Among the records that follow, find the line with "[go to article] (132, 1093)" and the line with "[open mobile menu] (235, 27)". Set down those lines and all lines between them exactly, without adding anything.

───── RECORDS PROVIDED

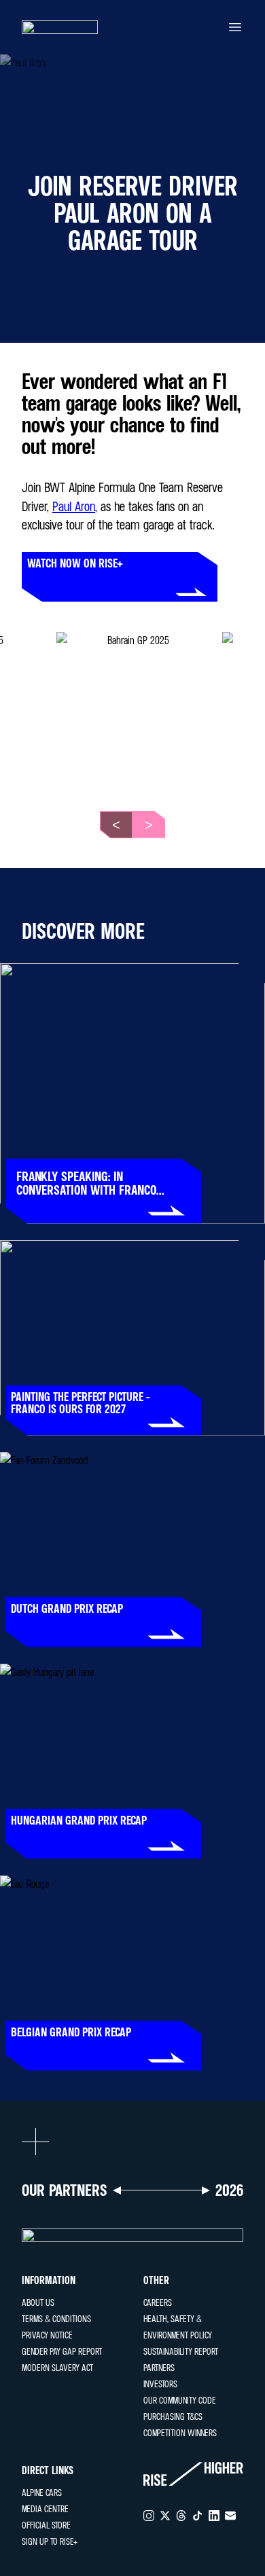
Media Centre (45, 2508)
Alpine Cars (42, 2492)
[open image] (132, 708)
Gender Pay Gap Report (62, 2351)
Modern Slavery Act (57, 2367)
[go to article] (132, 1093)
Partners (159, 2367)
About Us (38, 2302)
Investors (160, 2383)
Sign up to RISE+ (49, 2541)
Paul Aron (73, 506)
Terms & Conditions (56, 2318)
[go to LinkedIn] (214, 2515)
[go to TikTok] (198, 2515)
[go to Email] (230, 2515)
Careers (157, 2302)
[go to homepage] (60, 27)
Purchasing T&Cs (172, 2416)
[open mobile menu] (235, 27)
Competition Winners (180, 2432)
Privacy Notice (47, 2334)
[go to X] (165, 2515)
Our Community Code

──────────

_TASK RESPONSE_
[go to article] (132, 1093)
Partners (159, 2367)
About Us (38, 2302)
Investors (160, 2383)
Sign up to RISE+ (49, 2541)
Paul Aron (73, 506)
Terms & Conditions (56, 2318)
[go to LinkedIn] (214, 2515)
[go to TikTok] (198, 2515)
[go to Email] (230, 2515)
Careers (157, 2302)
[go to homepage] (60, 27)
Purchasing T&Cs (172, 2416)
[open mobile menu] (235, 27)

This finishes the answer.